From Tom's Desk


Whistleblowing is your biggest compliance threat.


For United Healthcare, the hits keep coming.

In yet another recently unsealed Qui tam suit, a pair of whistleblowers accused UHC of keeping “two sets of books” regarding patient complaints—-a key component of star based quality payments.

If proven true, the whistleblowers and their attorneys stand to gain hundreds of millions of dollars as their share of recovery.


Say it with me—-the greatest compliance threat is the potential whistleblower within your organization.


With the growing number of whistleblowers coming forward, it has become increasingly obvious to regulators and Congress that there are organizations that see healthcare fraud as a “business strategy,”---getting caught as simply the “cost of doing business.”


CMS will begin the pushback through funding cuts.  A “cost of business” fudge factor will be figured into capitation calculations. But they'll go beyond simple pushback. 


Make no mistake, perp walks are next.


From clinicians to insurers, it's every leader’s responsibility to create a “culture of compliance” within their organizations.


You fail to do so at your great peril.  

As you can tell from the link above, the big boys have the resources to avoid arrest and prosecution, you may not.

You Should Know...

Reinsurance Opportunity

The average bid on Medicare Part D plans came down for the year 2018—-and average premiums are dropping slightly as well.  This despite the fact that medication spending is increasing faster than other parts of Medicare.

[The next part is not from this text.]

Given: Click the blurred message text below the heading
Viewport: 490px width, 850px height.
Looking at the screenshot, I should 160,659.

Analysts are falling all over themselves trying to come up with a reason.

Why the disconnect?


Most of the decrease comes from insurers consistently overestimating drug costs in previous bids over the last 5 years.  But at least a little comes from a drop in overall reinsurance rates, a drop that's being seen across the industry.


These unexpected premium changes can be seen as a signal that there may be an opportunity to save some money on your reinsurance.  We stumbled upon this phenomenon years ago, before Medicare part D even existed---and some years we were able to save a bundle.

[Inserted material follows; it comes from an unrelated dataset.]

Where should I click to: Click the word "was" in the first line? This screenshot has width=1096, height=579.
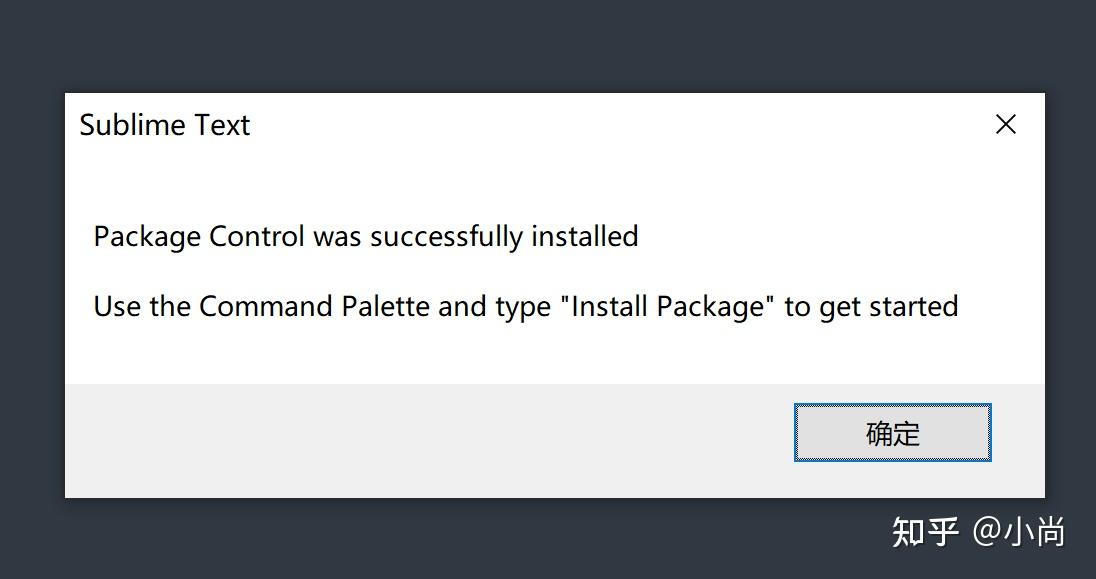[337, 237]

If you're risk-sharing under Medicare Advantage or some other contract,  you certainly have some sort of reinsurance.  Now is the time to reassess those costs.  Even a small change in rates could ring up big savings---and you never know when your pool is going to need those extra resources.

High-Value Insight

Do Something

This one's a little different, but it’s actually the most important insight I’ve yet revealed.


Do something.


Medicare Advantage can be so complex that it can be paralyzing,


But the beauty of the system is that it’s actually anti-fragile. Change and stress make it stronger.


Trying something won’t weaken it.  At worse, you'll generate information you can use to make it stronger.

At best, you'll generate immense value.


So do something.


Try one thing I’ve suggested over the past five months.


Tailored sputum cultures.   A med reduction visit.   Meet with a local insurer.


Try.  One. Thing.


See what happens.


That’s basically what I did two decades ago---I found a little success and I just couldn’t stop.

Pretty soon the success was overwhelming.


Do something.


And let me know how it turns out.

Q&A with Dr. Tom

Many of my Medicare Advantage patients drop out of the program because they get so many phone calls from their insurer trying to manage their health from afar. How do I address this?


Create your own no call list.


Because most primes are pitiful at managing their Medicare Advantage patients, insurers employ third party services to encourage patients into actions that will increase their revenues.

And with that strong profit incentive, insurers can afford to pay these outside “care management” services in an attempt to pester your patients into compliance.

And pester they do.  Over and over and over again.

In age of intrusive media,  Interruption marketing no longer works.  It's repellent.  You hate it.  Your patients hate it.  They hate it enough to dis-enroll from an insurance they otherwise like.


When the patient gets one of these calls, tell the patient to interrupt the caller and have the caller contact your office.


If the caller does contact the office, have the staff get the service’s contact information. Have the staff tell them you’re taking excellent care of the patient, they don’t need reminder calls and that the patient has said that continued calling will result in the patient's dis-enrollment.


Ask them to put the patient on a no call list.


This works better than you think.


If the caller contacts the patient a second time, ask your patient to provide you with the contact information once again. Have your staff contact your insurer’s provider relations office and request the calls stop.


I pro-actively contact my provider relations office monthly. I provide them a list of my new enrollees and ask them to get them on a “no call” list.


Is it perfect?  No.


Does it help?  Yes.


And if you get the reputation as the clinician who "can stop the phone calls" then your overall reputation will soar.